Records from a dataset
---------------
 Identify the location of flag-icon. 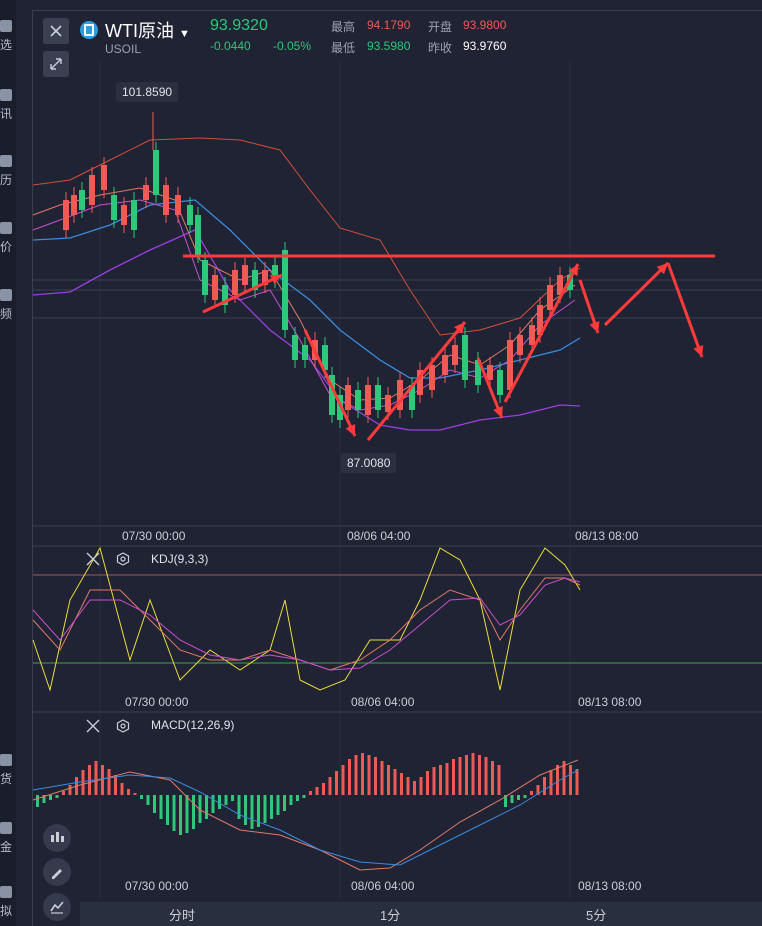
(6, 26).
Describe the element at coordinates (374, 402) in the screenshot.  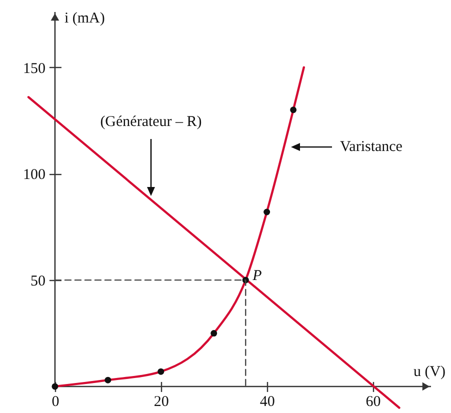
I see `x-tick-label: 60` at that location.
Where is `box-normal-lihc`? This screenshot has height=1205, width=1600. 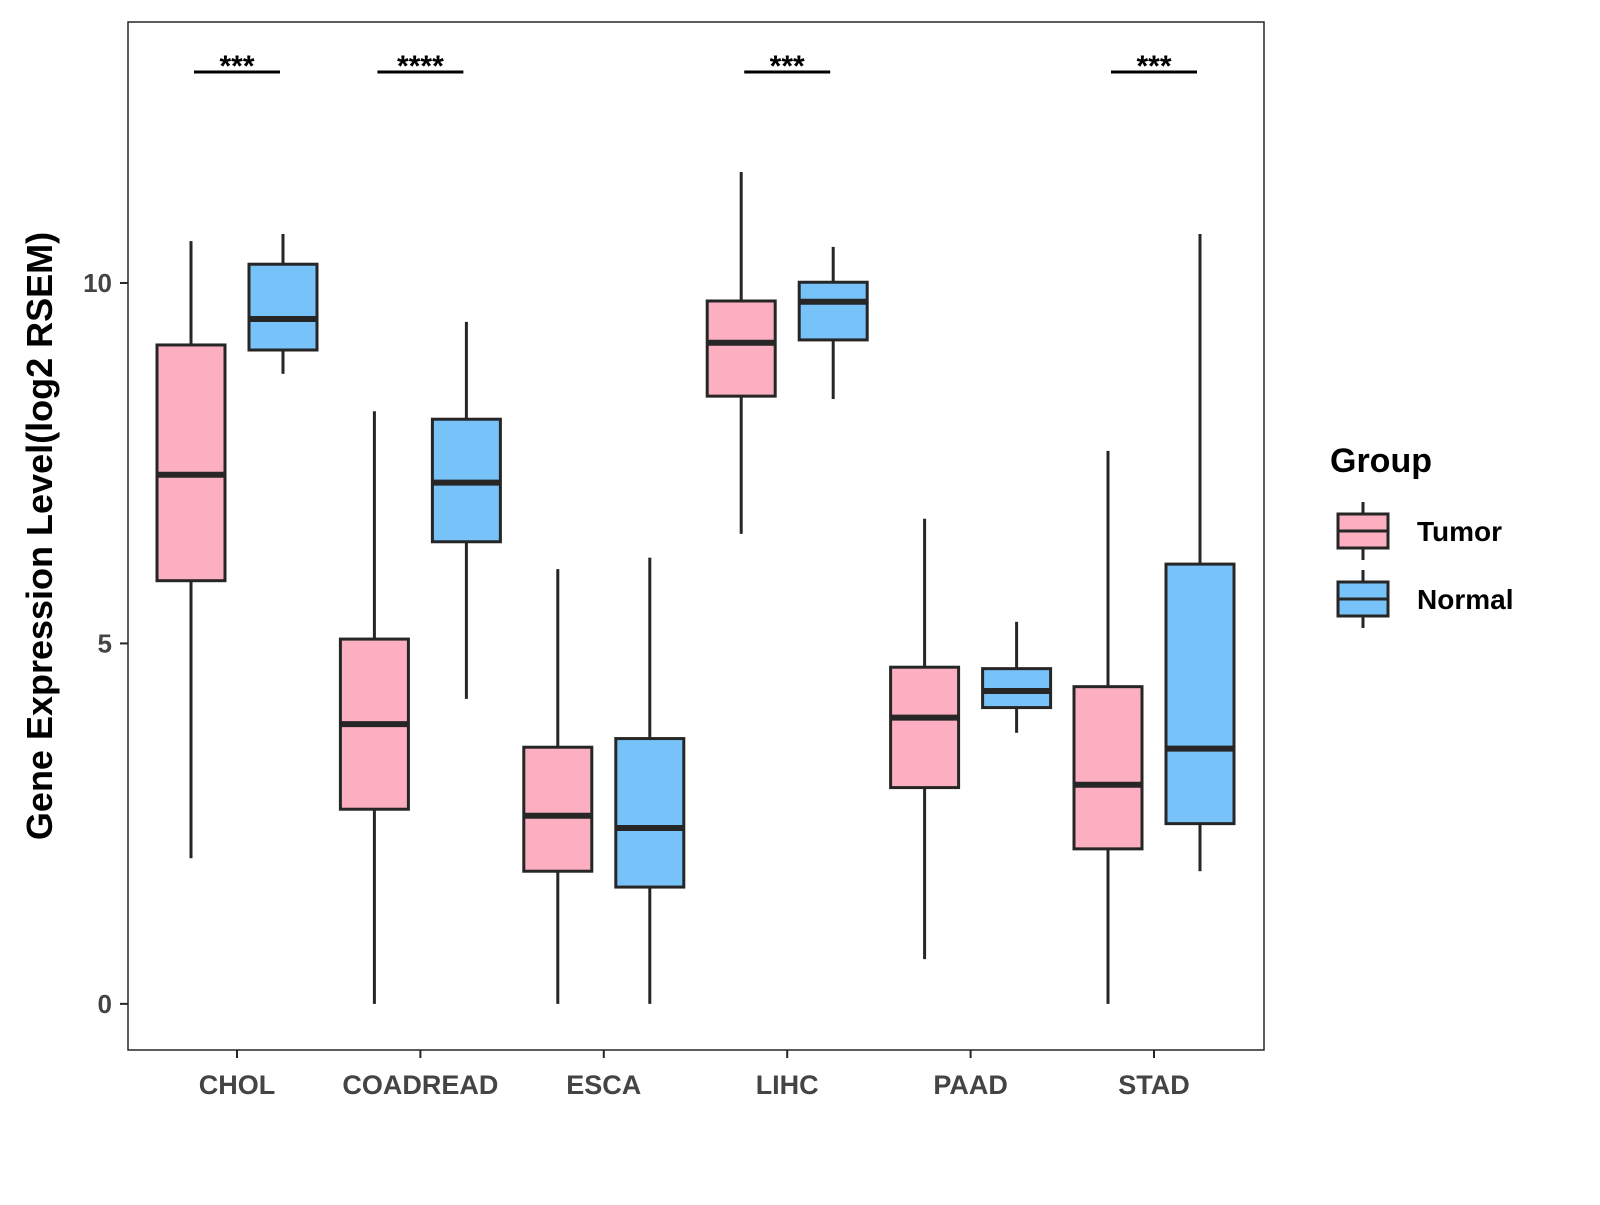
---------------
REQUIRED WORK>
Please render the lines above as a Markdown table with the columns Row and Line, numbering each row and omitting blank lines. Leave the pictures out of the table.

WRITTEN ANSWER>
| Row | Line |
|---|---|
| 1 |  Identify the location of flag-icon.  |
| 2 | (6, 26). |
| 3 | Describe the element at coordinates (374, 402) in the screenshot.   |
| 4 | I see `x-tick-label: 60` at that location. |
| 5 | Where is `box-normal-lihc`? This screenshot has height=1205, width=1600.  |